What to produce. Will you output all of the data below exactly, omitting the images?

Records contained in a dataset:
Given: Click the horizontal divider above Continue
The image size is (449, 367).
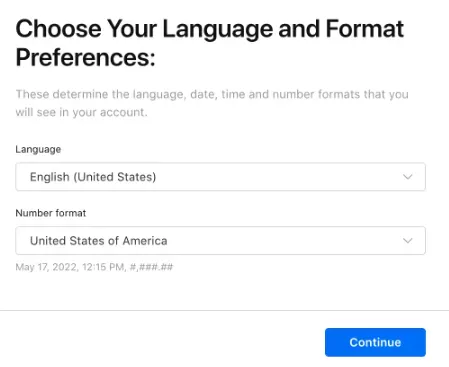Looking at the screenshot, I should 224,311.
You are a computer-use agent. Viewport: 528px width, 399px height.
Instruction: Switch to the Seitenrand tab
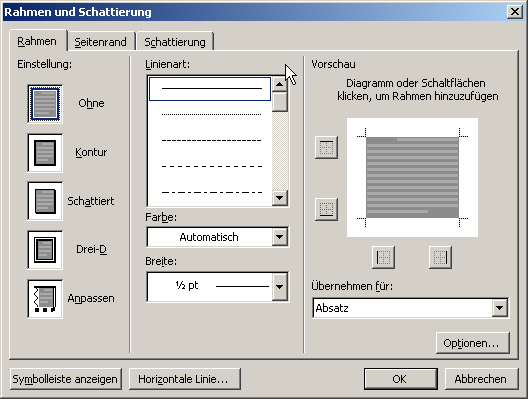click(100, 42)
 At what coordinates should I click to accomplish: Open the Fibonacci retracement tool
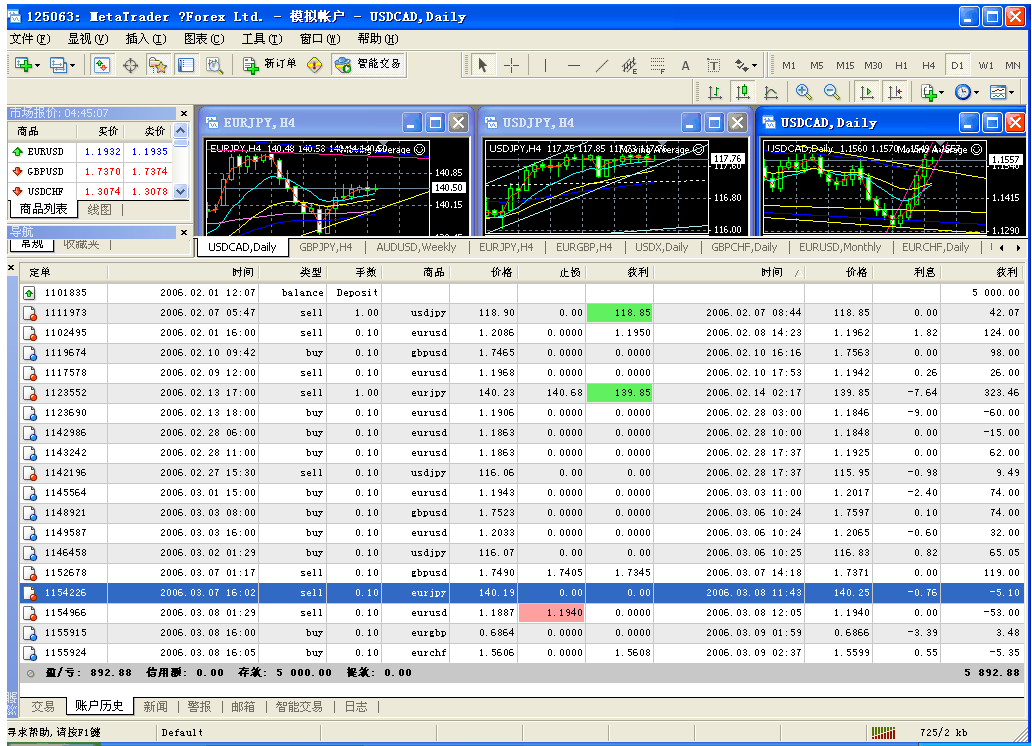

Result for this exercise.
Given: Click the horizontal divider above Continue
The image size is (449, 367).
Looking at the screenshot, I should 224,311.
You are a computer-use agent. Viewport: 528px width, 399px height.
Instruction: Switch to the Seitenrand tab
click(100, 42)
 At what coordinates should I click to accomplish: Open the Fibonacci retracement tool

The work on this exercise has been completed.